**SOURCE DOCUMENT**
%%

Figure 4. Defining the anatomical ROI masks used in the band-limited, source-localized MEG analyses. (A) Source locations showing significant changes in broadband power (5–60 Hz) during the first 500 ms of stimulus processing (five time bins of 100 ms, pooling Novel and Repeated trials) (p < 0.005, FDR corrected for multiple comparisons at q < 0.004; Genovese et al., 2002 ). (B) The significant source locations in (A) were combined with anatomical regions that were determined a priori based on prior neuroimaging studies within a grey-matter-segmented version of the N27 brain (AFNI software, Cox, 1996 ). Separate ROI masks were made for striate/extrastriate (shown in blue), Left and Right Fusiform Gyrus (yellow and green, respectively), and Left and Right Lateral Prefrontal Cortex (red and orange, respectively).

%%

**DATA EXTRACT**
%%

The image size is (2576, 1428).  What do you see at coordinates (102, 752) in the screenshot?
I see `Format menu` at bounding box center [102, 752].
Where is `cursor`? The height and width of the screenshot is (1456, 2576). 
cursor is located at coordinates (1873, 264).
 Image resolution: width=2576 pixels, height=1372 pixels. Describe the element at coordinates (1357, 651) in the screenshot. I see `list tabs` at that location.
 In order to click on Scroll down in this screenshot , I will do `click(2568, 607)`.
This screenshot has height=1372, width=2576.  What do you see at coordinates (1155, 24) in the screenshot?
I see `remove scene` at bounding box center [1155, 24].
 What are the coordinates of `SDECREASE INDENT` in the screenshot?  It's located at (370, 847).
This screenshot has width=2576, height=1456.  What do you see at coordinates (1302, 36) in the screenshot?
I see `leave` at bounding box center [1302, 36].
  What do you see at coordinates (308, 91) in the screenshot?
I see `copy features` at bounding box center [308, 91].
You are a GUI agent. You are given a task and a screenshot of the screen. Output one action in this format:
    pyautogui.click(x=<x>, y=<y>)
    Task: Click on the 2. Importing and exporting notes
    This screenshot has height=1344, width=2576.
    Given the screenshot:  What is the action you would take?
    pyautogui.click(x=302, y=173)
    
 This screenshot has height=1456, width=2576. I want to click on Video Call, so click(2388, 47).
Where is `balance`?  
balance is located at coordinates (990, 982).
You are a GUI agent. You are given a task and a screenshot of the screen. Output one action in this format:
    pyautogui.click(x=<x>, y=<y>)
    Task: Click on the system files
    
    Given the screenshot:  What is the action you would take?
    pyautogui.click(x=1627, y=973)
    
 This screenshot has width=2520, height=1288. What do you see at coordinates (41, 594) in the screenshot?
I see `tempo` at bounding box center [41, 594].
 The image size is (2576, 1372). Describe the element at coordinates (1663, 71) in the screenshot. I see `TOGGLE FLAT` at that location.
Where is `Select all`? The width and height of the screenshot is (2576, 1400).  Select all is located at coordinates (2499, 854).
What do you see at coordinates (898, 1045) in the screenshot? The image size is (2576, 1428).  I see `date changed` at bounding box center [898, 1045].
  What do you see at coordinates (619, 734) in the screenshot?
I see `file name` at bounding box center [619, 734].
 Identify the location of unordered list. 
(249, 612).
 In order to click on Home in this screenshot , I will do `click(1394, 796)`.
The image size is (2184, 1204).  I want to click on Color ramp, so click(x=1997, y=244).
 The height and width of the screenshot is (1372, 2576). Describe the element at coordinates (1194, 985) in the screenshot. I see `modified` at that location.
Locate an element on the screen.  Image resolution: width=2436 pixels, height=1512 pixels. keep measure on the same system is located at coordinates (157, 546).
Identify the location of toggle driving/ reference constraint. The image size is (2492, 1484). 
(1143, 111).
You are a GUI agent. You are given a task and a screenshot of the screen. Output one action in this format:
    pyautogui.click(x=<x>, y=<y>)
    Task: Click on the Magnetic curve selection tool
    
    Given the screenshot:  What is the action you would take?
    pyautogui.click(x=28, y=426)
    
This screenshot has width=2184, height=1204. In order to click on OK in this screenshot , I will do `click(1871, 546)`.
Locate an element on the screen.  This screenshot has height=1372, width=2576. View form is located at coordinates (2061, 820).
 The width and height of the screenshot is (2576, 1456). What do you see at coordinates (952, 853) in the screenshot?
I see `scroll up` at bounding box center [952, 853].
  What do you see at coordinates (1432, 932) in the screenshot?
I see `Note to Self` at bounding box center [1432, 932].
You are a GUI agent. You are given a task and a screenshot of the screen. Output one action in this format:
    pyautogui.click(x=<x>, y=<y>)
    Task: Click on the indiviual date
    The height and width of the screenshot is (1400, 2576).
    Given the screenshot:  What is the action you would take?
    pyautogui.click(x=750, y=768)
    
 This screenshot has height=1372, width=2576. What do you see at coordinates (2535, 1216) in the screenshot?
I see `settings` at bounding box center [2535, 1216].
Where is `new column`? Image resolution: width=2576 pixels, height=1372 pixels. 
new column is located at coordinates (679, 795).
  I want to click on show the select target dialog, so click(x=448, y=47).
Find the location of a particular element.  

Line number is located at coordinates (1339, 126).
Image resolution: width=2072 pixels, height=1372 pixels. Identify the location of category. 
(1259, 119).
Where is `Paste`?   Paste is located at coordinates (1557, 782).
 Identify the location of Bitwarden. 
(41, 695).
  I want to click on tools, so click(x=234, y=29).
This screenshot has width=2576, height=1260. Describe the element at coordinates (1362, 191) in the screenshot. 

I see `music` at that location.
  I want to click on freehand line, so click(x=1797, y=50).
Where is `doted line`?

%%

**YOUR TASKS**
1 > From the MEG figure caption, output the text from "Figure 4. Defining" up to and including "and orange, respectively).".
2 > According to the MEG figure caption, what color marks the Left Fusiform Gyrus mask?

**SOLUTION LIST**
1 >
Figure 4. Defining the anatomical ROI masks used in the band-limited, source-localized MEG analyses. (A) Source locations showing significant changes in broadband power (5–60 Hz) during the first 500 ms of stimulus processing (five time bins of 100 ms, pooling Novel and Repeated trials) (p < 0.005, FDR corrected for multiple comparisons at q < 0.004; Genovese et al., 2002 ). (B) The significant source locations in (A) were combined with anatomical regions that were determined a priori based on prior neuroimaging studies within a grey-matter-segmented version of the N27 brain (AFNI software, Cox, 1996 ). Separate ROI masks were made for striate/extrastriate (shown in blue), Left and Right Fusiform Gyrus (yellow and green, respectively), and Left and Right Lateral Prefrontal Cortex (red and orange, respectively).

2 > Yellow.